------ Extracted data

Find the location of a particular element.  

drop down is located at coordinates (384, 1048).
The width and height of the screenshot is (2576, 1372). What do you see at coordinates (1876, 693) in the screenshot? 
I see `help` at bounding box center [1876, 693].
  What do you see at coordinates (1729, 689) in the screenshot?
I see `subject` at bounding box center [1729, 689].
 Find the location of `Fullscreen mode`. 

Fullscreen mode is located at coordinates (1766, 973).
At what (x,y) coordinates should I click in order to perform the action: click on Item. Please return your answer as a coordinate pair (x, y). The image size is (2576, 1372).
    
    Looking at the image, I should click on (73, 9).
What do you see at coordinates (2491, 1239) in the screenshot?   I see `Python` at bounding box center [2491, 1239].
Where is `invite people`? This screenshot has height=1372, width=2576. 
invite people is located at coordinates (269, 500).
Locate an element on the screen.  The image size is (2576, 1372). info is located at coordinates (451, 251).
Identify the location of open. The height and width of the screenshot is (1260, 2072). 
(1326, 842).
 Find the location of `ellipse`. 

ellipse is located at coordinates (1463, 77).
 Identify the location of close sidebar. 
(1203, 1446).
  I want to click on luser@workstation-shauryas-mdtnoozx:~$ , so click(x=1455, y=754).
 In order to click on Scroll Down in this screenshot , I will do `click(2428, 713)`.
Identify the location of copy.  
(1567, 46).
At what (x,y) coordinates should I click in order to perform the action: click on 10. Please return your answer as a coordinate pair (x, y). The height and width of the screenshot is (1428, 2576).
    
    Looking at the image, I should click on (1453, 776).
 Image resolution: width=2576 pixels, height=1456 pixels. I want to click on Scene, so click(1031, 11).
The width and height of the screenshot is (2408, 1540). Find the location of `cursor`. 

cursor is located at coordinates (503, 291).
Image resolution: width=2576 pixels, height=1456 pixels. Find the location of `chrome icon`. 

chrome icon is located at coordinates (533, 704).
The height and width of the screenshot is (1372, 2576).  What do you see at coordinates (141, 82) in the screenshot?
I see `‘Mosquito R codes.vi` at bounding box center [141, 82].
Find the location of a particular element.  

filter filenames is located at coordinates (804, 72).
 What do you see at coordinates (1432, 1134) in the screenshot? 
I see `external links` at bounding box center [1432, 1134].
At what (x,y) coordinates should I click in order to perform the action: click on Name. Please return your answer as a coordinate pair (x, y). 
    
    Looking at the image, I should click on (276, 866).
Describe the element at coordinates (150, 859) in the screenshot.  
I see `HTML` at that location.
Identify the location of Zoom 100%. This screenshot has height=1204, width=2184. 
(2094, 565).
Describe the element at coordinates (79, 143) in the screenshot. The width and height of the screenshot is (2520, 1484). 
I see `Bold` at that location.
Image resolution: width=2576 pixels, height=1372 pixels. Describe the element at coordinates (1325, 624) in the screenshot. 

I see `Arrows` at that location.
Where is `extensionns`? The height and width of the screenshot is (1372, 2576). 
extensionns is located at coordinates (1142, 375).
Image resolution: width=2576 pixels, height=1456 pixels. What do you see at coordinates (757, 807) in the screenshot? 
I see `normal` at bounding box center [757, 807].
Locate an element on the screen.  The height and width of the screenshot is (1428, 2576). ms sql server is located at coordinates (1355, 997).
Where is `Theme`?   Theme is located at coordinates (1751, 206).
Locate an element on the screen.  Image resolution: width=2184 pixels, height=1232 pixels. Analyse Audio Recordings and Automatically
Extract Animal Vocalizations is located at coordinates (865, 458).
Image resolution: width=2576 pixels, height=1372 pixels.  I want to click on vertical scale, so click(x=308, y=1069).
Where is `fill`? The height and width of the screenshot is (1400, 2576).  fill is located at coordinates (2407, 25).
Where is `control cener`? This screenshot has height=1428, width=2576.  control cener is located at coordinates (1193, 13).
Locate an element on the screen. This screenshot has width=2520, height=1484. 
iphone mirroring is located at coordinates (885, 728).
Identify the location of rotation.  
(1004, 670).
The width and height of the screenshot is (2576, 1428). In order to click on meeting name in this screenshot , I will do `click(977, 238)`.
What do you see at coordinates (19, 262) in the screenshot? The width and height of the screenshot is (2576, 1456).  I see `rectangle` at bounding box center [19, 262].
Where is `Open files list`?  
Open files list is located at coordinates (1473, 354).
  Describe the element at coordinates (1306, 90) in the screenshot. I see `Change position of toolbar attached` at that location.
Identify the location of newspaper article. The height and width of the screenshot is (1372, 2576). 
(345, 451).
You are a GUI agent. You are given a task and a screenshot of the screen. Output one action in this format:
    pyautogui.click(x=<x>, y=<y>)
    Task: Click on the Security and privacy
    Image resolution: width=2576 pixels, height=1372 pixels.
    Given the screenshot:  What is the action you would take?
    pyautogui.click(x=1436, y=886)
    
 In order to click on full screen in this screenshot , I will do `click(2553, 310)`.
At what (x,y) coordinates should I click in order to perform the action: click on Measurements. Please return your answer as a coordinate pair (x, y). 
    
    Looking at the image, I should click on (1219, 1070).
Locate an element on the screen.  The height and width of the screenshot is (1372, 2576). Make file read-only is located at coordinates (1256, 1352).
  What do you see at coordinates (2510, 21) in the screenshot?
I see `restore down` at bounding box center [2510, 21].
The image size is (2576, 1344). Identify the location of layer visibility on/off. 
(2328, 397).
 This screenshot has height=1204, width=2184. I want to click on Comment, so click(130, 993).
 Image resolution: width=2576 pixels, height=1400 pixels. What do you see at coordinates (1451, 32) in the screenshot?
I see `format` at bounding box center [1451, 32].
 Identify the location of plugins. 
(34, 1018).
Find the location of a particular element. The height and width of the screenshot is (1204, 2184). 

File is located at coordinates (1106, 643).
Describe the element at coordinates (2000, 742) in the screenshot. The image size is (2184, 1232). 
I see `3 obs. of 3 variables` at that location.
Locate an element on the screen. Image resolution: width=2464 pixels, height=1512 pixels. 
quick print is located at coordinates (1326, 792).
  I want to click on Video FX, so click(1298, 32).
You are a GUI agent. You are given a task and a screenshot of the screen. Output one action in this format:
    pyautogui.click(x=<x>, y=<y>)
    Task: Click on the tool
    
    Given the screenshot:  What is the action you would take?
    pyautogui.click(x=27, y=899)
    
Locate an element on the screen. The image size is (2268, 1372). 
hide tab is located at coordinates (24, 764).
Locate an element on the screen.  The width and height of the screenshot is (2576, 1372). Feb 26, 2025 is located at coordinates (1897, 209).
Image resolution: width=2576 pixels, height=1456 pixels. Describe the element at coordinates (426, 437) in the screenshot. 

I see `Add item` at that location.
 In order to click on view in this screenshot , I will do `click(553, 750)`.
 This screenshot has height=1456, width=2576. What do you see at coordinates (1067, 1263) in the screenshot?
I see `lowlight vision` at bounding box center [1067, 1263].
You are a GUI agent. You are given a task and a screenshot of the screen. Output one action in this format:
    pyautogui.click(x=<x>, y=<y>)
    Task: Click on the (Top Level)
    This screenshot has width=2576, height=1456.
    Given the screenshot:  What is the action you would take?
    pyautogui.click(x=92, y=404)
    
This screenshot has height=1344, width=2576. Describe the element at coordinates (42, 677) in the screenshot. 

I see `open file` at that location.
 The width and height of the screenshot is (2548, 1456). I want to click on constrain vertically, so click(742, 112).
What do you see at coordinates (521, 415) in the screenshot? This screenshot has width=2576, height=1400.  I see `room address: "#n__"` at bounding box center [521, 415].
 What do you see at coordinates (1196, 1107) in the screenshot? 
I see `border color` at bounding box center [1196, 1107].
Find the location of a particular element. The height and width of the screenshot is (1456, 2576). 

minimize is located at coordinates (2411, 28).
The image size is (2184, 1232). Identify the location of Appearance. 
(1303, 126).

------------

Directions = Pick out every line of the data above that contains the word "people", and copy each one in full.

Written solution =
Where is `invite people`? This screenshot has height=1372, width=2576. 
invite people is located at coordinates (269, 500).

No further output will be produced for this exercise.